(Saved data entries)
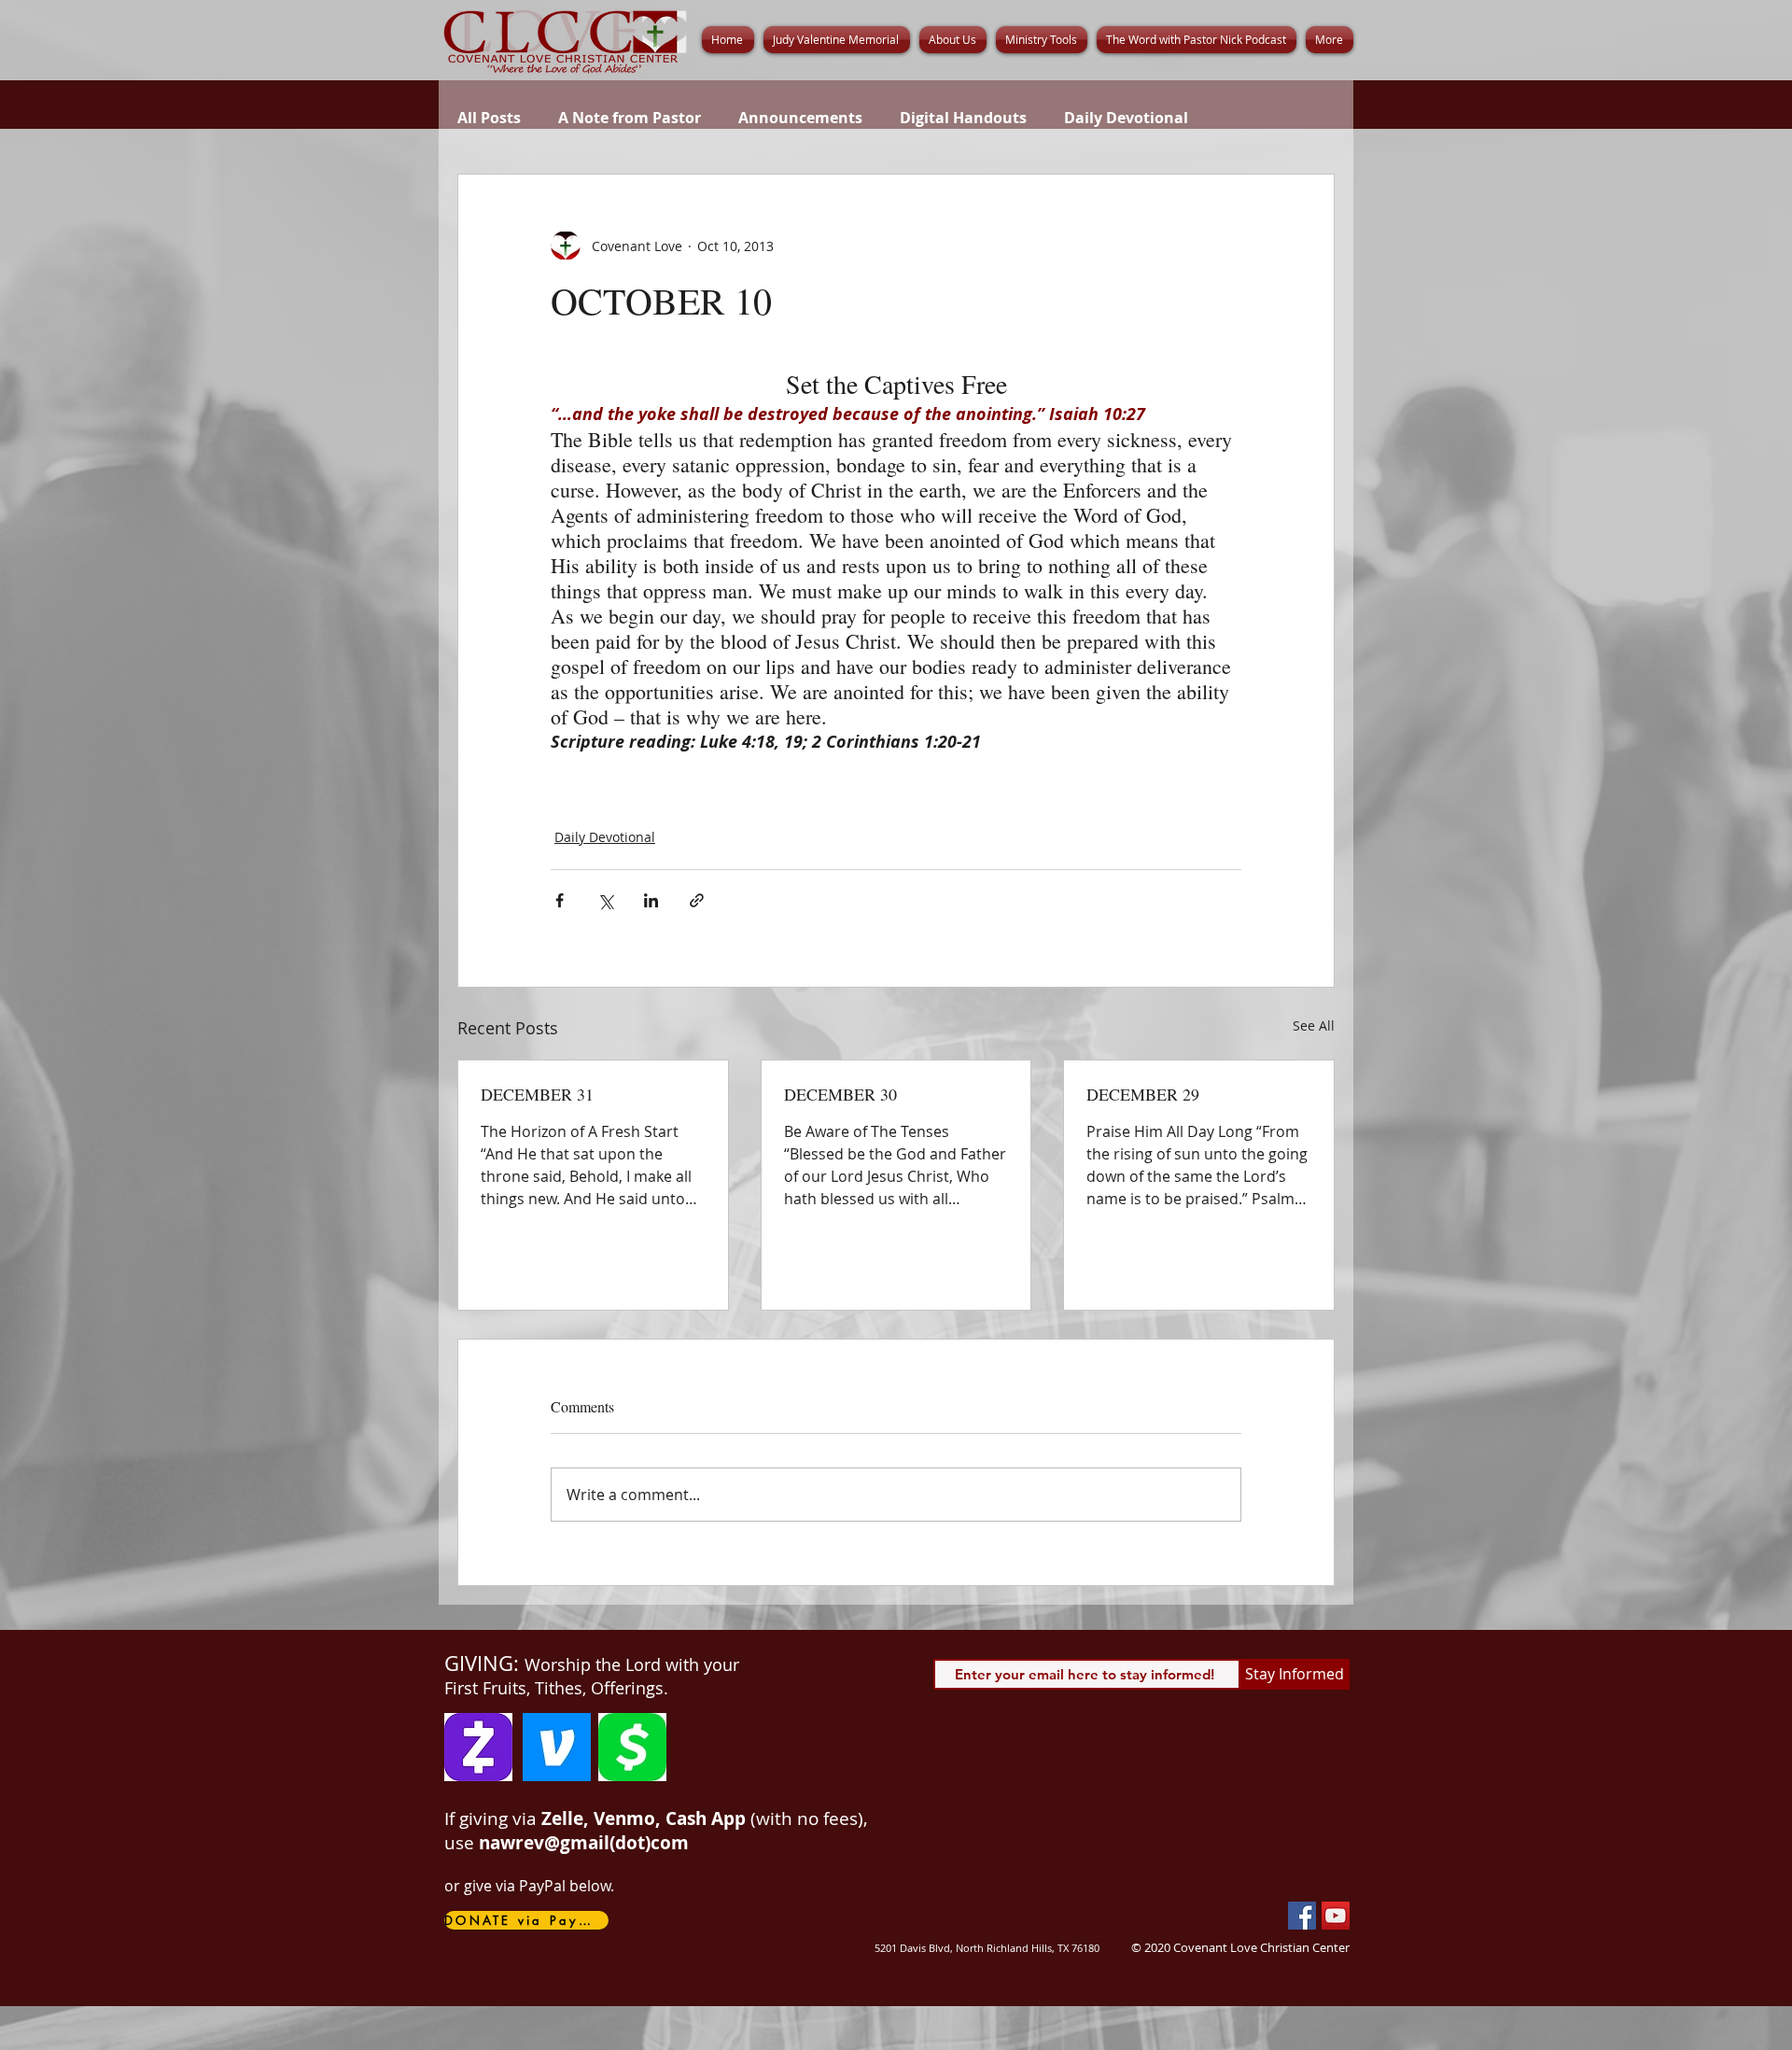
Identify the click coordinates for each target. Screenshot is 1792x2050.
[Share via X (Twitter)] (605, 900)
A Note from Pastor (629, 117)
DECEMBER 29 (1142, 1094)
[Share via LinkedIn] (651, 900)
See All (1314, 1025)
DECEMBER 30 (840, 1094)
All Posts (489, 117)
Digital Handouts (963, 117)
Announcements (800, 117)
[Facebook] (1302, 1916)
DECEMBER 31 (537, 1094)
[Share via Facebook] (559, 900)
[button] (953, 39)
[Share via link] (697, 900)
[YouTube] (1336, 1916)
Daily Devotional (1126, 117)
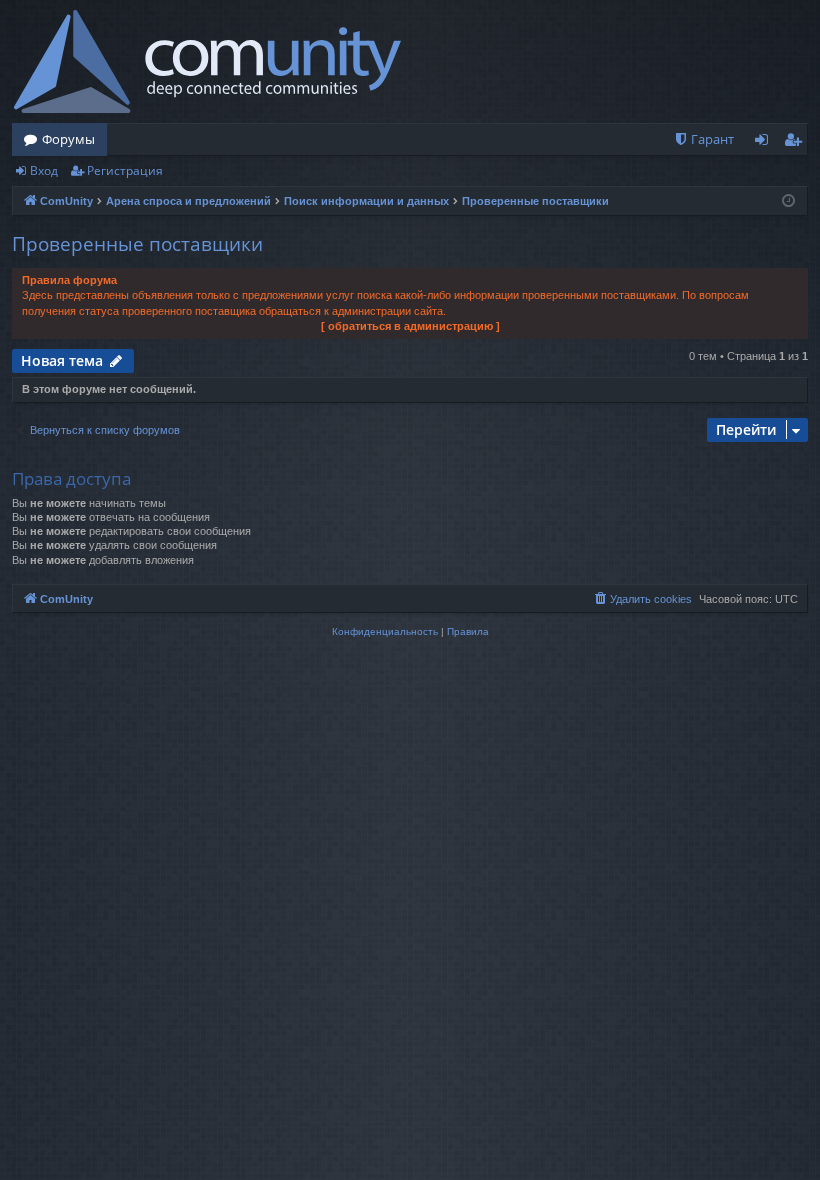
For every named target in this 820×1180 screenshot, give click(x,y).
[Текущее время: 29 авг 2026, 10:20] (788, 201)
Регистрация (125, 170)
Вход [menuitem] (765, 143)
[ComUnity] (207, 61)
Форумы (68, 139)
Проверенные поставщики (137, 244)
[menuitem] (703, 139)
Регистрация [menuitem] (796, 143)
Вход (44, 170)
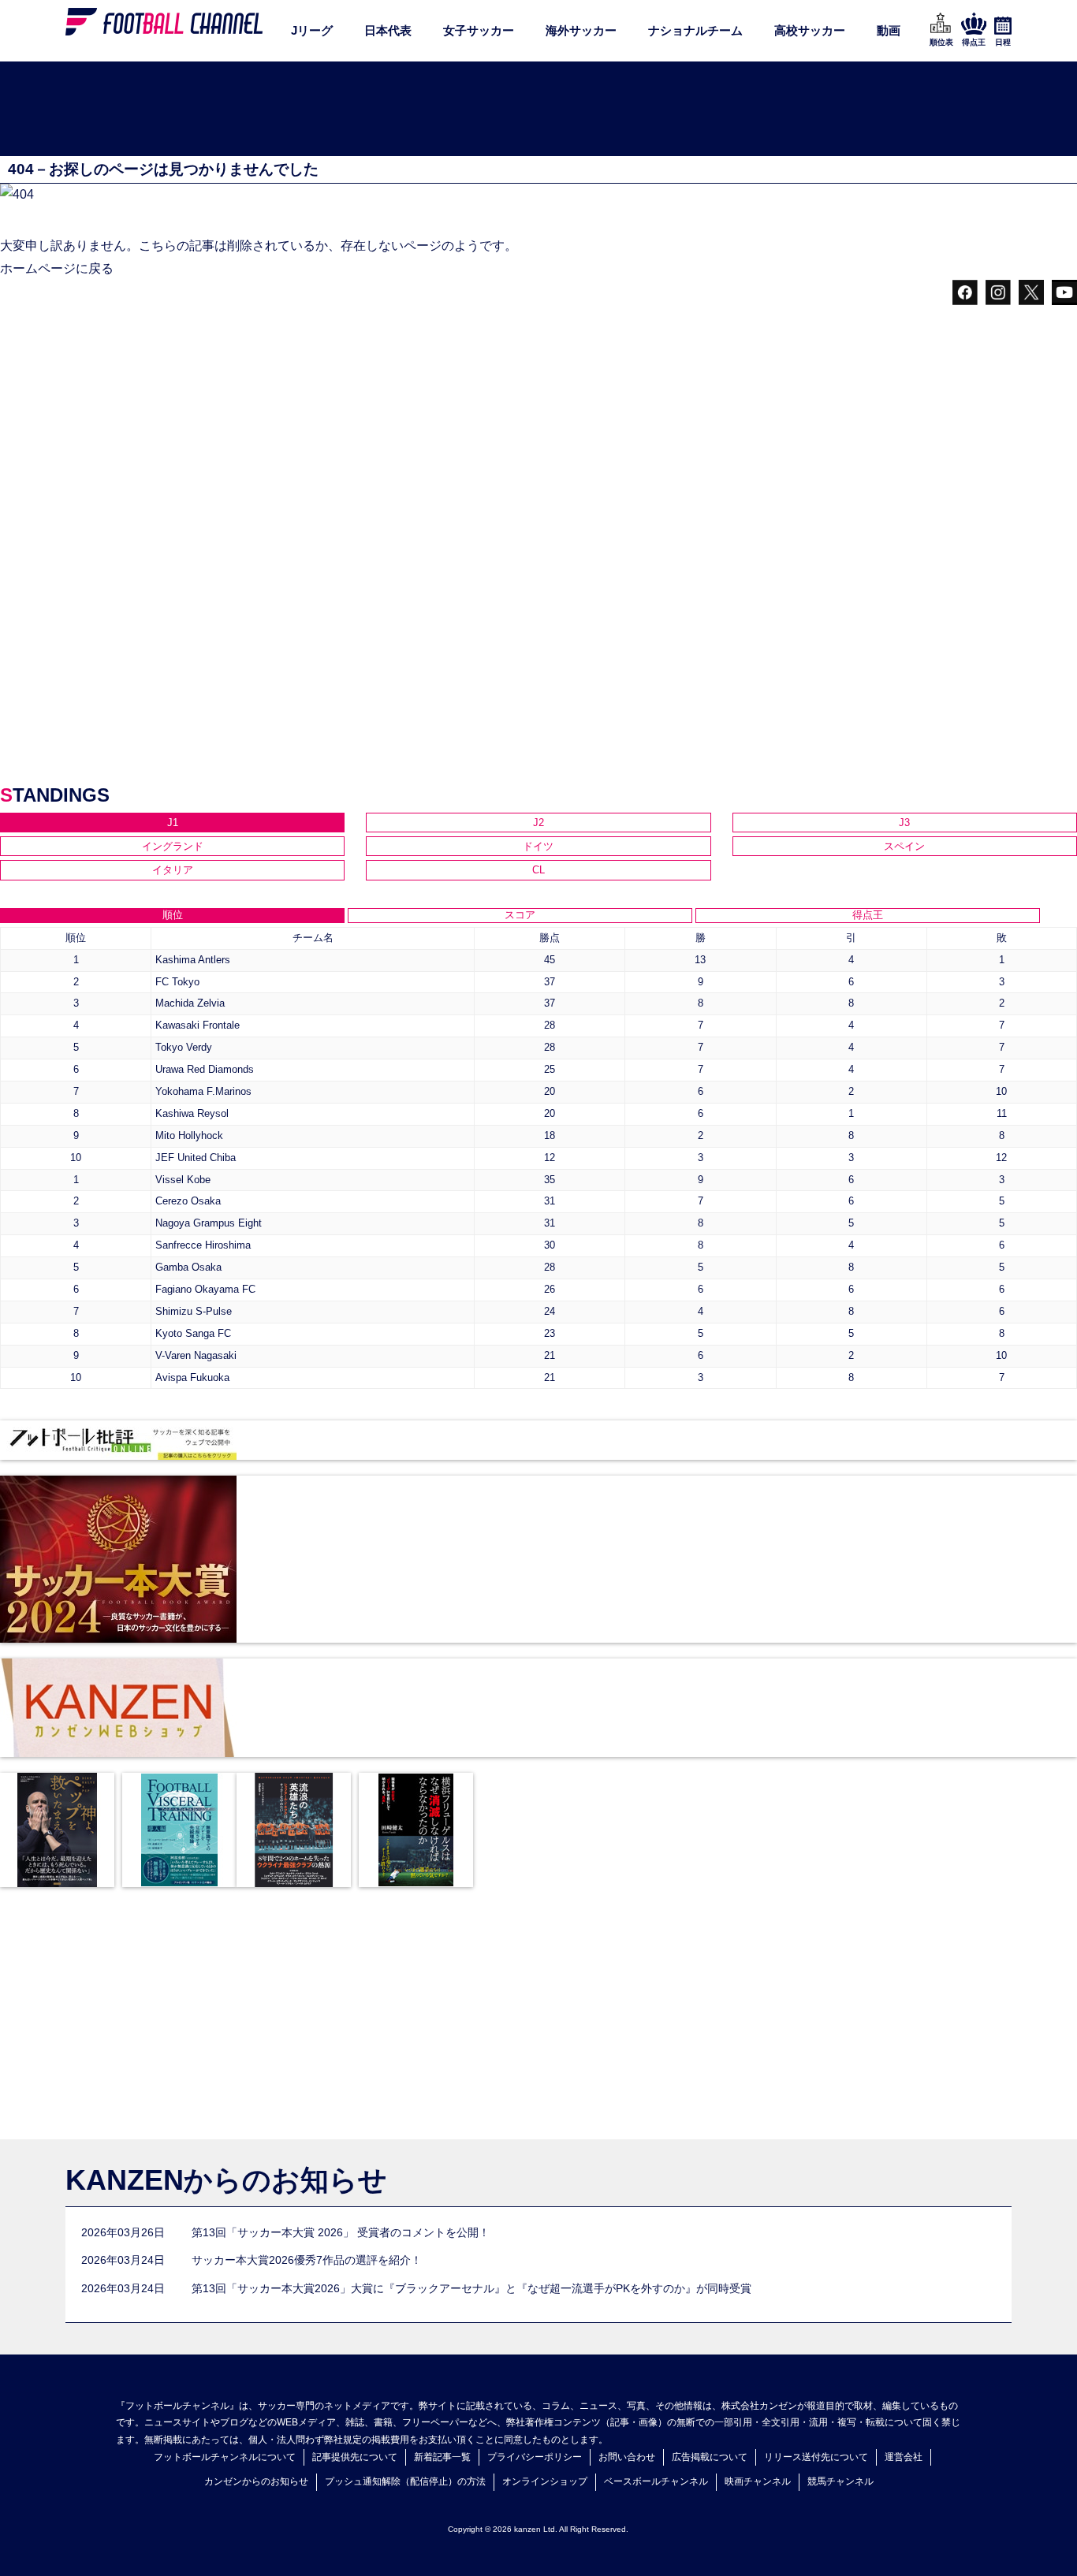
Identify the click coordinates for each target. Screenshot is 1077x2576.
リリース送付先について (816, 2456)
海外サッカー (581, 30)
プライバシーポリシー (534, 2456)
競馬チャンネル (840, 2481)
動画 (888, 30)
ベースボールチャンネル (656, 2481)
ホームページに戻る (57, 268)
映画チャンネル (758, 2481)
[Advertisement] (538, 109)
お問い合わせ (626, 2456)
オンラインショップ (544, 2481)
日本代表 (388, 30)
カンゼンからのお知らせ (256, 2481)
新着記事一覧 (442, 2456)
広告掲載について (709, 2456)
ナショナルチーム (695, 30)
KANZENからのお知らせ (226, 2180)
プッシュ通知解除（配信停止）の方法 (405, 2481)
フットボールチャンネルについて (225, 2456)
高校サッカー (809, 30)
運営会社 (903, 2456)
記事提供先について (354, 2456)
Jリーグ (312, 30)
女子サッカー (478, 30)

Task to complete: Transcribe every record above exactly as written, leaving out any pictures.

Answer area:
Identify the click coordinates for each target. Screenshot is 1792x2050.
[Share via X (Twitter)] (605, 900)
A Note from Pastor (629, 117)
DECEMBER 29 (1142, 1094)
[Share via LinkedIn] (651, 900)
See All (1314, 1025)
DECEMBER 30 (840, 1094)
All Posts (489, 117)
Digital Handouts (963, 117)
Announcements (800, 117)
[Facebook] (1302, 1916)
DECEMBER 31 (537, 1094)
[Share via Facebook] (559, 900)
[button] (953, 39)
[Share via link] (697, 900)
[YouTube] (1336, 1916)
Daily Devotional (1126, 117)
For every named target in this 820×1180 screenshot, give click(x,y).
[Текущее время: 29 авг 2026, 10:20] (788, 201)
Регистрация (125, 170)
Вход [menuitem] (765, 143)
[ComUnity] (207, 61)
Форумы (68, 139)
Проверенные поставщики (137, 244)
[menuitem] (703, 139)
Регистрация [menuitem] (796, 143)
Вход (44, 170)
Identify the click coordinates for each target. Screenshot is 1077x2576.
リリース送付先について (816, 2456)
海外サッカー (581, 30)
プライバシーポリシー (534, 2456)
競馬チャンネル (840, 2481)
動画 (888, 30)
ベースボールチャンネル (656, 2481)
ホームページに戻る (57, 268)
映画チャンネル (758, 2481)
[Advertisement] (538, 109)
お問い合わせ (626, 2456)
オンラインショップ (544, 2481)
日本代表 (388, 30)
カンゼンからのお知らせ (256, 2481)
新着記事一覧 (442, 2456)
広告掲載について (709, 2456)
ナショナルチーム (695, 30)
KANZENからのお知らせ (226, 2180)
プッシュ通知解除（配信停止）の方法 (405, 2481)
フットボールチャンネルについて (225, 2456)
高校サッカー (809, 30)
運営会社 (903, 2456)
記事提供先について (354, 2456)
Jリーグ (312, 30)
女子サッカー (478, 30)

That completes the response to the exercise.